» The problem
Continue the excerpt about Grakn's automated reasoning from its last sentence.

The answer we receive from Grakn is a list of all PubMed articles that match the condition provided. A great application of such a query can be proposed in the Precision Medicine domain where we want to link individual patients to medical literature relevant to their personal biological medical case. If you’re interested in precision medicine and knowledge graphs, checkout this article.
These queries are useful, however now it begs to question — how can it leverage our text mined knowledge graph to augment our existing knowledge? How can we use what we mined to expand our insights and apply them to other domains or fields in life sciences? The next question shows a demonstration of this:
Question 3: Which drug is related to the disease Melanoma?
Even though Grakn gives us a correct answer to our question, this data was actually never ingested into Grakn — no connections exist between diseases and drugs. So, how did we get this relevant answer?
In short — Grakn’s automated reasoner created this answer for us through automated reasoning. As this type of reasoning is fully explainable, we can interpret any inferred concept to understand how it was inferred/created. Below you can see how this explanation looks like in Workbase. In the next section, I will dive deeper into how we created the logic and rules that allowed Grakn to infer these relationships.
Interpreting our answer
The relation we saw above, was the product of first order logic. This can be modelled as a when and then scenario.
The when in this case refers to a sub-graph of our text mined knowledge graph — i.e., whenever any sub-graph like the one on the left is found, the relation on the right is created.
This logic propagates throughout the knowledge graph creating new valuable connections, which is done by written rules in Graql. The rule that I used for the inference above, is as follows:
The above rule states that when:
- There exists a PubMed article $p with an abstract $a
- There exists a sentence $s contained in abstract $a
- There exists a mined-relation extracted from sentence $s which has the type “treatment”

» Raw data
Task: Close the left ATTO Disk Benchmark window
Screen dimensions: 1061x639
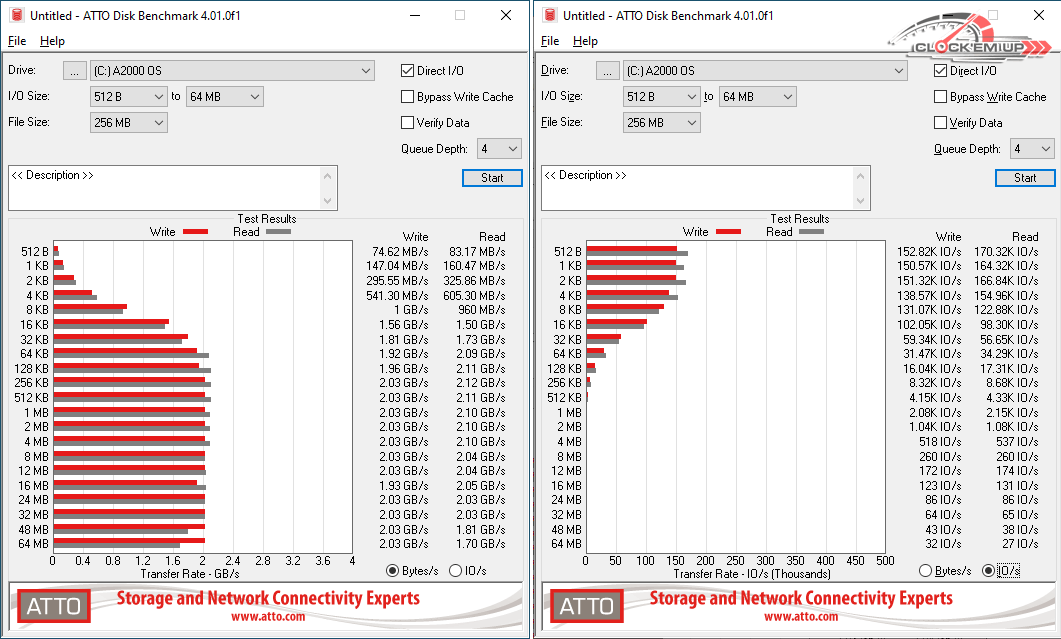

» Output
- The tokens taking part in that mined-relation have lemmas
- Those lemmas have the same value as a drug and a disease
If this is true, then create a treatment relation between the drug and disease. We can also see from the rule above that it is agnostic to the disease or drug; hence creating treatment relations between each drug and disease that match the given conditions.
It should be noted that the rule above is a demonstration of how automated reasoning can be used to create a high level abstraction over complex insights which scale through the data. It by no means compares to the full implementation of how an end-user application would look like.
How Do All Pieces Fit Together in one Architecture?
Now, let us take a step back, and look at how all of the components of building a text mined knowledge graph piece together.
We start with the text which can come from multiple sources and in various formats. An NLP tool is used to mine the text and produce some sort of output with a structure. That structure is used to create a schema (high level data model) to enforce a structure on the raw NLP output. Once that is done, we use one of Grakn’s clients to migrate the instances of NLP output into Grakn making sure every insertion adheres to the schema. Grakn stores this in its knowledge representation system, which can be queried for insights to discover complex concepts or even test out hypotheses. These insights can already be in the graph or even be created at the time of query by the reasoning engine; for example, discovering gene cluster identifications, protein interactions, gene-disease associations, protein-disease associations, drug-disease associations, patient matching, and even for clinical decision support.
So, we know that Text Mining is extremely promising in several domains, and in this article we have specifically looked at the biomedical domain. We understand that there is a lot of work required from the point of extracting information from text to actually discovering something useful. I hope to have shown that Grakn can help to bridge that gap. In summary, Grakn helps to solve the three key challenges in text mining when it comes to going beyond text mining.